> [EXERCISE REQUIREMENTS]:
Please state the number of lines in the material below that contain "item", with no other words.

> [SUPPLIED MATERIAL]:
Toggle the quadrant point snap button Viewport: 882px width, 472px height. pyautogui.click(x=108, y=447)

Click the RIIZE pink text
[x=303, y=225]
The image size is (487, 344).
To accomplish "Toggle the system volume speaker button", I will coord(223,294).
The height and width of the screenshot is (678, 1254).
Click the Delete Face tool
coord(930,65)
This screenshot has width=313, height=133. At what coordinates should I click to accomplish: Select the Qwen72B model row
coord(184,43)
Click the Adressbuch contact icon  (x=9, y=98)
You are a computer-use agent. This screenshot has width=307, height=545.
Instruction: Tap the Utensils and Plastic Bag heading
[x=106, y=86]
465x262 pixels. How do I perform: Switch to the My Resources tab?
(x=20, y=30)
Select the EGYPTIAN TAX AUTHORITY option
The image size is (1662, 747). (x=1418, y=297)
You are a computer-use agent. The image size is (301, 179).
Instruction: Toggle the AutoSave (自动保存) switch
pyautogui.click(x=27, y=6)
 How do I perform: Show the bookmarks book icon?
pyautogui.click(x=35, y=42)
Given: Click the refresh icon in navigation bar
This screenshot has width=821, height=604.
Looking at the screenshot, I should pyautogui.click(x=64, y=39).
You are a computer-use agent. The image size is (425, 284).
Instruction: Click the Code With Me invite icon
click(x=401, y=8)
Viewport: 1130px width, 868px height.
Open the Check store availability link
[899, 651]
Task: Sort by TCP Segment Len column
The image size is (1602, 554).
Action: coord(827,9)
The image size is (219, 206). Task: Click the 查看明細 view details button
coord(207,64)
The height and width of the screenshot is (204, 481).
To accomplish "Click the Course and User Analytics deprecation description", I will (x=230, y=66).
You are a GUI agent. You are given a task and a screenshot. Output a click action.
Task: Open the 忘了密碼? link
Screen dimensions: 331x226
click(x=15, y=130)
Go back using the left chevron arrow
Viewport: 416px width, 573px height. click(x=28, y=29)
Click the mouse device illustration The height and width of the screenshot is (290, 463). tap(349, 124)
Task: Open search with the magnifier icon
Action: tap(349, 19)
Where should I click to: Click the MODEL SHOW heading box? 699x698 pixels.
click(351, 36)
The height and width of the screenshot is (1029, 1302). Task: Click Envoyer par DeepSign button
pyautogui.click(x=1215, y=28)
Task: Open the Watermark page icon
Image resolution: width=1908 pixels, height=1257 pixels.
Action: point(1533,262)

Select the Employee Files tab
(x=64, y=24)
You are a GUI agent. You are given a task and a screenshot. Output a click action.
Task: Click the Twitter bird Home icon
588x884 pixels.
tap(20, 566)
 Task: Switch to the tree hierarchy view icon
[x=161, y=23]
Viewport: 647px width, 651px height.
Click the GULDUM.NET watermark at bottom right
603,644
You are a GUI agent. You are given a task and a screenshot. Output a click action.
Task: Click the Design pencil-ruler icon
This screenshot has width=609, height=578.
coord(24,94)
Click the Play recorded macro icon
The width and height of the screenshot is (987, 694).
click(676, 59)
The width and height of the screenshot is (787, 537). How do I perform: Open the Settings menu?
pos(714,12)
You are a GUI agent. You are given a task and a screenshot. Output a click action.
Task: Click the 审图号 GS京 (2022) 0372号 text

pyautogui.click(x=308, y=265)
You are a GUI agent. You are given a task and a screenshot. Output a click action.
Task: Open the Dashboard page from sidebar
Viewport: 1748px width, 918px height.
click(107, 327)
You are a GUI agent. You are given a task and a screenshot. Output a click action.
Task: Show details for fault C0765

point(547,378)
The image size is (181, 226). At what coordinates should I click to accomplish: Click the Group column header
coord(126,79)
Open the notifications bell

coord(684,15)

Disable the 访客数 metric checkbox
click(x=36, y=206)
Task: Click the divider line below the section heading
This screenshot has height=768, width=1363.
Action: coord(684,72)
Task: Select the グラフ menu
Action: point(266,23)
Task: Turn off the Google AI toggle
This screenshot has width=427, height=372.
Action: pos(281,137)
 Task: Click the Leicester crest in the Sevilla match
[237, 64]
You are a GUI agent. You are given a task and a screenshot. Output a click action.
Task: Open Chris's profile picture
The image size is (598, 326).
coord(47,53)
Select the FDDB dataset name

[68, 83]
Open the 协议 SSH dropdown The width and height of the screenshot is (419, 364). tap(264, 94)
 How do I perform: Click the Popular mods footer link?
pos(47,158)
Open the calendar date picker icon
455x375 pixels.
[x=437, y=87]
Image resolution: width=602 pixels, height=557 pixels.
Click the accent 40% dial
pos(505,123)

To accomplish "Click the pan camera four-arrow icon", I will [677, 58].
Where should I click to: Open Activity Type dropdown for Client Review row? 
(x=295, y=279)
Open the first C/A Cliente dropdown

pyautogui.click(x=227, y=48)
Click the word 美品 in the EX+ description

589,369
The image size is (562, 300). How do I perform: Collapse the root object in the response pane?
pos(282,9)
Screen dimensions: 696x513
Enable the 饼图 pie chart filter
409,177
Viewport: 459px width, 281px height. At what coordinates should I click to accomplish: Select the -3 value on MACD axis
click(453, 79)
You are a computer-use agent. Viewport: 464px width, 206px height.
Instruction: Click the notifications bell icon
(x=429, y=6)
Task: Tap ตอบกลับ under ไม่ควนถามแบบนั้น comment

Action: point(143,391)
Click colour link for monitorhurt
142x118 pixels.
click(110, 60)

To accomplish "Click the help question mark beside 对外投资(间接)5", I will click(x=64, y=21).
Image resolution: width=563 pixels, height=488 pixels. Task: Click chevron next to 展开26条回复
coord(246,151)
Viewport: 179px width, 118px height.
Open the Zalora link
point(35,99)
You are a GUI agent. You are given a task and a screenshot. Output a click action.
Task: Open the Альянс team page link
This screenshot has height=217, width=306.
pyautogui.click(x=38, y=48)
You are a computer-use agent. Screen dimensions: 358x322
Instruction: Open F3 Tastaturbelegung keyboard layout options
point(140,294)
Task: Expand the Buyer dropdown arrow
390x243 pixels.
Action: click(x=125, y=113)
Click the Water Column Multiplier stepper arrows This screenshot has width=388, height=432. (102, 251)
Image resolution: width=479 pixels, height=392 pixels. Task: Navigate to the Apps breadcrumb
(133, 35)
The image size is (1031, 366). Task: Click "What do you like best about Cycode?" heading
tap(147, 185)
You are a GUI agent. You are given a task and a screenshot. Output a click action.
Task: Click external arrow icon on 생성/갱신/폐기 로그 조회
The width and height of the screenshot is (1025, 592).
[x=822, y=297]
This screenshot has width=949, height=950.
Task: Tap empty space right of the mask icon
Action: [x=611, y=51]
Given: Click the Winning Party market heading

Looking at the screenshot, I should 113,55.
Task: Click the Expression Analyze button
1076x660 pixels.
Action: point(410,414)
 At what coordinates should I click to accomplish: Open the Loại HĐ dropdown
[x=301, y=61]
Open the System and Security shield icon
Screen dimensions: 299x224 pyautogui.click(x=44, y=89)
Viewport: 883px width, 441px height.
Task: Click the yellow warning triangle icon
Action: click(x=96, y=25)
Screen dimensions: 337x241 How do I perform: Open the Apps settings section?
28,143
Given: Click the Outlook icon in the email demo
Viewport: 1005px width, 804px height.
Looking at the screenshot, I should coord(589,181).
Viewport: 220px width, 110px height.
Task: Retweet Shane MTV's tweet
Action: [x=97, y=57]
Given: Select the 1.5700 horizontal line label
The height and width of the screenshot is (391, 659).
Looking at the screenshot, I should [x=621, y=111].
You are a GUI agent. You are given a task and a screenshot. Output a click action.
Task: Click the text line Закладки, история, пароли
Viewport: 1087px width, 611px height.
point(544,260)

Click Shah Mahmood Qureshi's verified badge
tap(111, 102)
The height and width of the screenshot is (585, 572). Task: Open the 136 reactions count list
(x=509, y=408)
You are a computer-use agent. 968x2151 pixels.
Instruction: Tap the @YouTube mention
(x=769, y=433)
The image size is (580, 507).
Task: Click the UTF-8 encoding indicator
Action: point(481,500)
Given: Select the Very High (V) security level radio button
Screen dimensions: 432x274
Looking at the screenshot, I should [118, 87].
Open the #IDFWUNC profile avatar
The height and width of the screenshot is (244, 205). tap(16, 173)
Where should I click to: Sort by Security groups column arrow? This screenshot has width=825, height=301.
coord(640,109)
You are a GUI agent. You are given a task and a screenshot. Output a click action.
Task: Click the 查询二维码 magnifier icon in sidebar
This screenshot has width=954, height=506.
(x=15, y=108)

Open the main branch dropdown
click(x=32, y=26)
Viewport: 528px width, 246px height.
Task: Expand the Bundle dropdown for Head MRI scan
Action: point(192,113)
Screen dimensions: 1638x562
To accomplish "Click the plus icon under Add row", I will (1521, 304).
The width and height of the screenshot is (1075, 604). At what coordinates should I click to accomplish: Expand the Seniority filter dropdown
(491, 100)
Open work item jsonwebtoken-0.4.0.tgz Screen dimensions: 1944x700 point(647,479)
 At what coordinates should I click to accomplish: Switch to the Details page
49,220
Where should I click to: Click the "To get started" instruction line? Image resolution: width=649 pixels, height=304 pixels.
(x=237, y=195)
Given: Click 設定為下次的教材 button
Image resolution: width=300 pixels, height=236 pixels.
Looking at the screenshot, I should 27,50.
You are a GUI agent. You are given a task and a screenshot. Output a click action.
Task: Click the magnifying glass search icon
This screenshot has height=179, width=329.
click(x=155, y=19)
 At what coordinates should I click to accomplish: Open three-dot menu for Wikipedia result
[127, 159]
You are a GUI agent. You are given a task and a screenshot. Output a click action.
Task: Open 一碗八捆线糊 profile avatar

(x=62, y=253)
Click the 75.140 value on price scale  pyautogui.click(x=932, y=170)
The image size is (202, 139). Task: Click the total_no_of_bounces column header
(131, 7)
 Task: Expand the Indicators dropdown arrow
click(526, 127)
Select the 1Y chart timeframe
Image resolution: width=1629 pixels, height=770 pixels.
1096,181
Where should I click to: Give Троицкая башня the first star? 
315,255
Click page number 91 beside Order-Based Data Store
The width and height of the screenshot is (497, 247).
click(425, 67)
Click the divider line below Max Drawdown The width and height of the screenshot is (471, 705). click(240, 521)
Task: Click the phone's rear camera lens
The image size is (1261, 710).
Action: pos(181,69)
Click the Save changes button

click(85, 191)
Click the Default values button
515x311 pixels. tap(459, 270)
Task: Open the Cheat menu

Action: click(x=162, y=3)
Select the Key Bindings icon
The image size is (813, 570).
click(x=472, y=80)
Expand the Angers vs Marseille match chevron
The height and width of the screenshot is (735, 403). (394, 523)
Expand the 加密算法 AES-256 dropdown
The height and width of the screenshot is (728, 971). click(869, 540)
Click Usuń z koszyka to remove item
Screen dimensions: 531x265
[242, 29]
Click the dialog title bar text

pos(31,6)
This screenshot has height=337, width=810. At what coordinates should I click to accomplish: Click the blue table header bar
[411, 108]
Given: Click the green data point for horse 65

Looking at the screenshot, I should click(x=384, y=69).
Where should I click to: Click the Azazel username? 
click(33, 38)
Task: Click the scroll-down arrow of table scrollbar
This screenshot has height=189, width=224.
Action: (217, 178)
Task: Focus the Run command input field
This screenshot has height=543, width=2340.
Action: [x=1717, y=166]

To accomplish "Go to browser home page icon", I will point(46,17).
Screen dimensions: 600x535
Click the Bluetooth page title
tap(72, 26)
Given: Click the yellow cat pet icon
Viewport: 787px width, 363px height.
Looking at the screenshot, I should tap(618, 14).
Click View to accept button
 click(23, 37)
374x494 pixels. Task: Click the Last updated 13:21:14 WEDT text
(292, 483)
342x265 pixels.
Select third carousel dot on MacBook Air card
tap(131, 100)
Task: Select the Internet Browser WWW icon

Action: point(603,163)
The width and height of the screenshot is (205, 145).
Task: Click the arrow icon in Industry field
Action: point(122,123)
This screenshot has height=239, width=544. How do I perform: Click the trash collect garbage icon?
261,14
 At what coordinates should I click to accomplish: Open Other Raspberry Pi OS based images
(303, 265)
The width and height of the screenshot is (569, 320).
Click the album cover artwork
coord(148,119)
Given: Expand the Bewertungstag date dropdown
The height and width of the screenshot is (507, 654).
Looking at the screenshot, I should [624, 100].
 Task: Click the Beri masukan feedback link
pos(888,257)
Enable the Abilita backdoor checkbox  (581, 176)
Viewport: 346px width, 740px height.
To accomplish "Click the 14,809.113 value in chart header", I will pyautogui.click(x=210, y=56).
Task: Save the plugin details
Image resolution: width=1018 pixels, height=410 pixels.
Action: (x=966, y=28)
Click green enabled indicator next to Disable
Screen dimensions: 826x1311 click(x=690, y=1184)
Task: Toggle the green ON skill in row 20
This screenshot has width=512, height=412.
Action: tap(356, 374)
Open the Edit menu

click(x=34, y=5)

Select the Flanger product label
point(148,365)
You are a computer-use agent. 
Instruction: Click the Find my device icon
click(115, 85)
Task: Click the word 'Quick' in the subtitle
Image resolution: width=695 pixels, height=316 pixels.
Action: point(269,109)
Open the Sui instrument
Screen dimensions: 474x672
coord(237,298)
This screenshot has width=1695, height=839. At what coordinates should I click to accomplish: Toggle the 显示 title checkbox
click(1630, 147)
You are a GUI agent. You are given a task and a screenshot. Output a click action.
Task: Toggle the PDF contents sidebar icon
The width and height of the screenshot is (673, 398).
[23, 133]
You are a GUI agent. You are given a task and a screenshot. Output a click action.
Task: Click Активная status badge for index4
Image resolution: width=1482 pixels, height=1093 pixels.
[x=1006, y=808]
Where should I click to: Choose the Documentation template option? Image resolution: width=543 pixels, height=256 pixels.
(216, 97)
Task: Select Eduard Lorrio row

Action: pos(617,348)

> [RESPONSE TO THIS EXERCISE]:
2